With this in mind, we can start to dismantle the misconceptions surrounding activism. Such misconceptions, some already briefly introduced, can also be described as the considered barriers to engaging in activism. Examples of such can vary from lack of information regarding a problem, not enough resources, idealization of what activists and activism look like, to political systems, non-appealing campaigns regarding a project, negative effects of being an activist, and social taboos surrounding social movements.
The argument that people now do not engage in activism, as they did in the past, because access to information is limited to those who search for it, could not be further from the truth. As Statista (2019) shows the growing numbers of internet users worldwide from 2005 to 2018, it is reasonable to conclude that structural resources – in this case, technology – have never been more favorable for civic engagement (Anheier, 2013, p. 80). Therefore, it is not a matter of searching for it, but of simply seeing what is already at hand. Technology and forms of activism overlap when the misconception of high-risk activism as the only existing kind, arises. Although some might think that activism calls for active forms of protest – tying oneself to a tree in a protest against deforestation, dedicating time and energy to rallies on a weekly, or even daily, basis – researchers have shown that activism is a simple act of action. For example, this can be either sharing news on the internet or thoughtfully raising awareness among those around you.

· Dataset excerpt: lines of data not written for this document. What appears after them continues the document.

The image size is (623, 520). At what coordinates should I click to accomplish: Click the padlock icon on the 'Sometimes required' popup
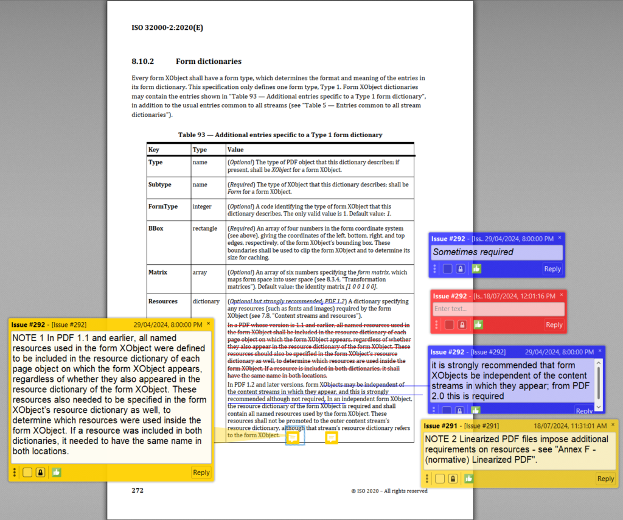pyautogui.click(x=461, y=268)
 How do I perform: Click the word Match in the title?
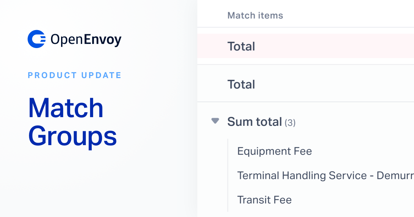pos(66,108)
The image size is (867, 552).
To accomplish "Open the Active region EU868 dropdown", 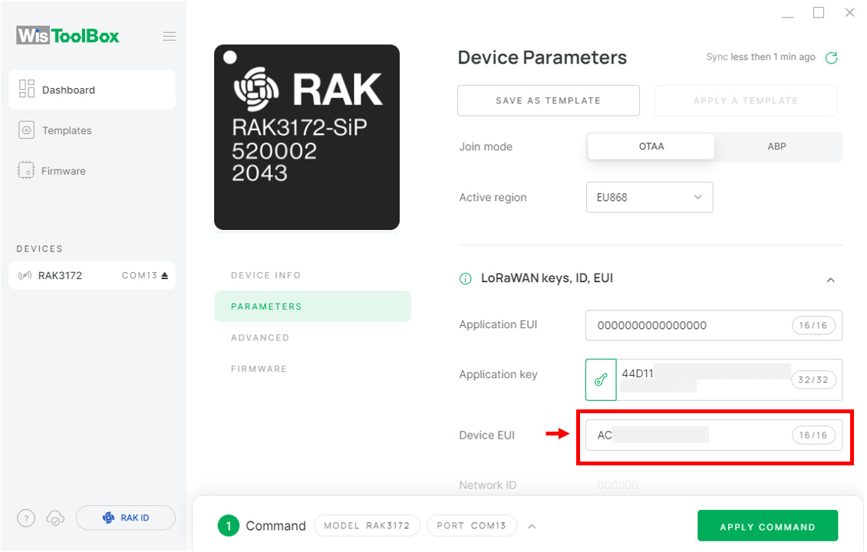I will [649, 197].
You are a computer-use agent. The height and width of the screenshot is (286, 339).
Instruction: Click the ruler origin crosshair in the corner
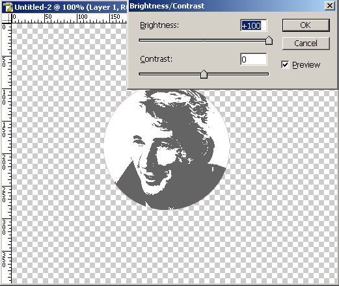pos(7,18)
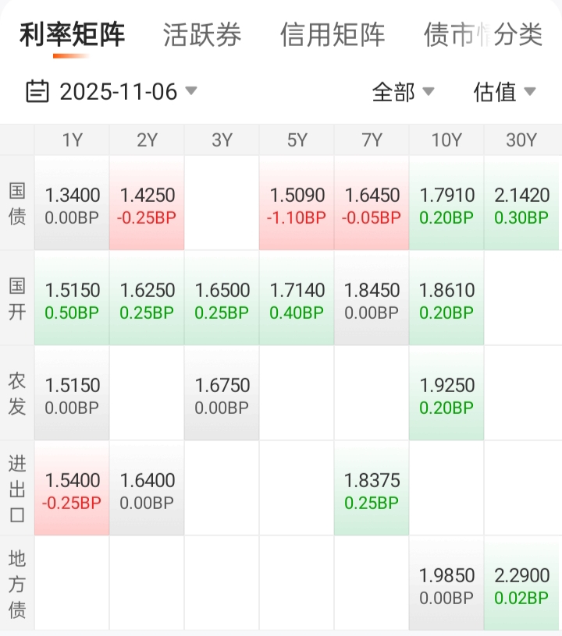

Another considered barrier is the feeling of powerlessness. One might feel as if his/her action is not capable of changing the political scenario, for example. However, history has proven that, sometimes, the tail wags the dog. With famous names such as Gandhi, Malala, and Nelson Mandela proving that indeed one person can change the entire course of history, the feeling of powerlessness becomes very abstract. Mass mobilizations start with only one strike and Greta Thunberg is the perfect example to explain it. Passionate about climate change and willing to do the possible to have the issue properly addressed, the young women have already inspired millions to stand up against government actions.

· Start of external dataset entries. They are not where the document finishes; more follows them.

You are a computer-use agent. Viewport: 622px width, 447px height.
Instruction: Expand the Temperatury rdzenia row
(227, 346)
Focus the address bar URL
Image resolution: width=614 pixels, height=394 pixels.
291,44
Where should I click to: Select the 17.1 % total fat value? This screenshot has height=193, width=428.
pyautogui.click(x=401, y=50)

Yet another highly addressed barrier is the experience of burnout amongst activists. However, as this article has shown, the relationships between activism and well-being are endless. Research on the negative effects of activism often relies on the stress that activists face. According to them, these can lead to feelings of anxiety or depression, health problems, such as high blood pressure, increased procrastination, and so on. However, society is faced with stressors daily – with these varying from loud noises and traffic to the loss of a loved one, financial obligations, and educational systems. So, if these stressors are not considered barriers to moving on with life, why would activism-burnout be one? This leads to the belief that the real issue is not the downsides of activism, but the unwillingness to act.